① なぜこの本を選んだのか?
 本書は、経済学者の大竹文雄先生が、中高生を相手に授業をしたときのことをまとめたものです。研究者が、学問の内容を中高生にどのように説明するのかを知りたくて本書を選びました。
② どのような内容か?
 はしがき
 大竹先生は20年ほど前から中学生や高校生を対象に経済学の出張授業を行っています。はしがきでは、その経験を活かした2つのポイントを指摘しています。 第1は、中高生相手の授業において、いくら興味深い話しをしても、生徒の記憶とつながらない話題は「なるほど」と理解されるだけにとどまるということです。
 第2は,生徒の記憶に強烈に残っている記憶を経済学で説明するにあたり、社会のインフラがうまく機能していない事例を取り上げることが有効だということです。

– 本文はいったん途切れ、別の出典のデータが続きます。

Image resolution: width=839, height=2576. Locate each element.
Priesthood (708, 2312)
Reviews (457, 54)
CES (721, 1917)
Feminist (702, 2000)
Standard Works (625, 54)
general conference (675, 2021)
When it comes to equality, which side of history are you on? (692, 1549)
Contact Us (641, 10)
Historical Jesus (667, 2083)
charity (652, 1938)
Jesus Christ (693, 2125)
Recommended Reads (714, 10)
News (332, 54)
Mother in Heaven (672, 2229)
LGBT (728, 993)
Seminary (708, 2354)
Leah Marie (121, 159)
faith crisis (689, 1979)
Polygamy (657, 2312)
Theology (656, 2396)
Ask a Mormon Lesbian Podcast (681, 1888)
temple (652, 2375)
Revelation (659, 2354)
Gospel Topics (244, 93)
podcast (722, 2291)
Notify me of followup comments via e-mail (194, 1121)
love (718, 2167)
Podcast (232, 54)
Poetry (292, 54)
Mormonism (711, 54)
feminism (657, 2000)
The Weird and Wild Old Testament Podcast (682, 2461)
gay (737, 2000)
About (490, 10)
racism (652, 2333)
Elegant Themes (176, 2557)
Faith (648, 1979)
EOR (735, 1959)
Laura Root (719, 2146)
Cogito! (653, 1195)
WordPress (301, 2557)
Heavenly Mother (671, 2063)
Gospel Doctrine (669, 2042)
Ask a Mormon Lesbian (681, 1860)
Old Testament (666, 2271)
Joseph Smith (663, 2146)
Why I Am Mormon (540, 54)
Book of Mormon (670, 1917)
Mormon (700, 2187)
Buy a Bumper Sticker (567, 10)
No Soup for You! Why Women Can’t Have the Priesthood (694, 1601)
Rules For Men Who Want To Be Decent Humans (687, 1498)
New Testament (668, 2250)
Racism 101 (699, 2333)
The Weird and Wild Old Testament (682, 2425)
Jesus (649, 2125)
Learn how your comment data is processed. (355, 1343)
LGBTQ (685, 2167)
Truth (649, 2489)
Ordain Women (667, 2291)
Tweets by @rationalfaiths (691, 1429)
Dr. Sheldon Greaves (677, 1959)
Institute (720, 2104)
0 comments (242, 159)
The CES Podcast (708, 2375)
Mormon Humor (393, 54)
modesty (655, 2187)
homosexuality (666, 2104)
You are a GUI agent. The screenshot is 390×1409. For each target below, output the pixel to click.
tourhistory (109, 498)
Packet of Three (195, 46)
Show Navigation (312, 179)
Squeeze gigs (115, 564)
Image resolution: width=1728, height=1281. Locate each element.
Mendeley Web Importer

 第1章は「感染症で学ぶ行動経済学」です。本章のメッセージは次の5点です。
 第1は『国富論』が本当に伝えたかったことは何かということです。
 第2は「見えざる手」を機能させるために政府にはどのようなことができるのかについて書かれています。
 第3は「見えざる手」を機能させるために、どのようなメッセージが有効かということが書かれています。
 第4に、マスクやトイレットペーパーの事例をもとに、身近な問題を経済学の視点から説明しています。「情報」をどう伝えるのかがポイントだと読みとりました。
 第5は経済学の役割についてです。第1章では「経済学の役割・出番」という表現が3回登場します。いったい経済学はどのような学問なのかを表現を変えて私たちに伝えています。
 
 第2章は「落語で学ぶ行動経済学」です。
 この章の第一文は「行動経済学の基礎について解説」するとありました。
 内容は次の3点で構成されています。
 第1は「埋没費用」です。どうして行動経済学の基礎を説明するにあたり“サンクコスト”をはじめに取り上げたのでしょうか。本書の中に「迷ったら変化を選ぶ」ということが書いてありました。人が迷うとはどういうことなのでしょうか。大竹先生は、この迷いに関するエピソードを挙げやすいものとして「埋没費用」が適切だと判断したのではないかと推測しました。
 第2は「参照点」です。どうして人間は迷うのでしょうか。その仕組みを「参照点」というコトバで分かりやすく説明しています。
 第3は「メッセージの伝え方」です。人間は,これまで自分が取ってきた行動を取り続けようとする傾向があるそうです。そこでメッセージの伝え方を変えることによって人の考え方を変えることができるということが書かれています。
 
 第3章は「ラグビー日本代表で学ぶ日本経済」です。
 前章の行動経済学の次がどうしてラグビーなのでしょうか。
 本章は大きく2つの題材を取り上げています。
 第1は外国人労働者についてです。
 外国人労働者が増えると,私たちの仕事にどのような影響が出るのかをラグビー日本代表メンバーを例に説明しています。説明に用いる概念は行動経済学で重要な考え方である「代替」と「補完」です。
 第2は生成AIです。
 どのようなところにAIを導入することが有効なのか。AIの登場に負けないために、人間が身につけるべき能力はどのようなものかについて書かれています。
 
 第4章は「風しん抗体検査で学ぶ行動経済学」です。
 最終章で,なぜ風しんについて考えるのでしょうか。大竹先生は,最終章で高校生と行動経済学を使って政策選択について議論したかったのではないかと推測しました。ポイントは2点です。
 第1はナッジは3つに分類することができ、重要なことが2つあるということです。
 第2はどのようなところに力点を置いたナッジが有効かを示しているところです。

③ どこが役に立つのか?
 本書の49ページで「行動経済学とは、心理学や社会学の成果を経済学に組み入れて、より現実の人間像に近づける試みを行う経済学の一分野」という定義が示されていました。
 経済的分野の授業を創ろうとしている教師にとって「現実の人間像」をどのように教材に組み込むことができるのか。本書を読むことで、その手がかりをつかむことができます。

④ 感 想
 アダム・スミスの顔は、経済的分野の学習をするときによく教科書に登場します。本書も第1章にスミスの顔が出てきます。紹介者は大竹先生が、どうしてスミスを最初に登場させたのかという問いを持ちながら読み進めていきました。
 なかなか答えには出会えませんでしたが、「あとがき」にその手がかりを見つけました。大竹先生は「高校の教科書の記述に違和感を持ったことがきっかけ」(p.233)でスミスを冒頭で取り上げたと書いてありました。
 経済学者が高校の教科書記述のどこに違和感を持ったのかという視点で再読すると、教材づくりの視点がより深まるのではないかと感じました。